§ What is needed
Word for word, repeat all the entries below, but without the pictures.

Stored data entries:
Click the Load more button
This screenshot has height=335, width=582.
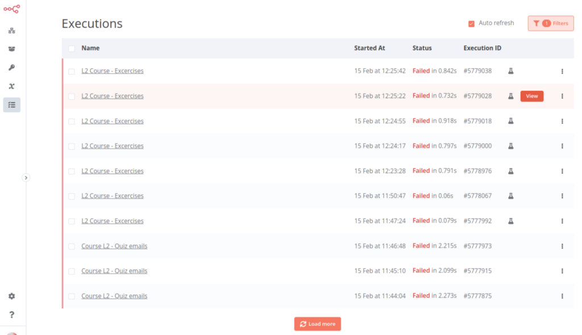point(317,324)
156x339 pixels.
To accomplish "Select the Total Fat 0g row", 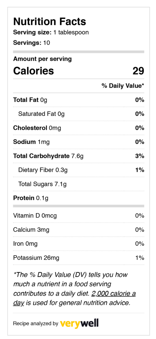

§ Task output
Click the Load more button
This screenshot has height=335, width=582.
point(317,324)
156x339 pixels.
To accomplish "Select the Total Fat 0g row", 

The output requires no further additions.